Moving to Action on Race, Equity and Inclusion: Insights from Philanthropic Leaders
- Morning Mainstage Wednesday, October 24
- Sharon Alpert / Nathan Cummings Foundation
- Fred Blackwell / San Francisco Foundation
Cross-sector Collaboration for Big Impacts in Racial Equity
- Morning Mainstage Thursday, October 25
- Cynthia Muller / W.K. Kellogg Foundation
- Deepti Rohatgi / Slack for Good
- Dwayne Marsh/ Government Alliance on Race and Equity
- Napoleon Wallace / Activest
Session Descriptions
With the ten session listed below, the Racial Equity track aims to address multiple angles and stakeholders in building the foundation for a racially equitable society. As you read the session descriptions, think about perspectives you can bring to these conversations, any questions you have, and other related issues you think should be addressed now or at future racial equity sessions. Click on the session title to see the full description, (including the date, time, and place) in Pathable.

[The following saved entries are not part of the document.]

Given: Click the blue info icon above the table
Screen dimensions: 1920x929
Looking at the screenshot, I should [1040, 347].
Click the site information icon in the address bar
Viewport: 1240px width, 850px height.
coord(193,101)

Journeys in Racial Equity: From Race Neutral to a Racial Equity and Inclusion Lens
How does an organization move from race neutral to one with a racial equity and inclusion lens? This session, developed in partnership with Living Cities, will focus on the journey stories from multiple organizations with impact strategies deliberately using a racial equity lens. Hear about the critical role leadership and boards play in evolving to challenge and change institutional policies and power dynamics. We’ll explore how the process started, why the challenges arose, and what these organizations are learning.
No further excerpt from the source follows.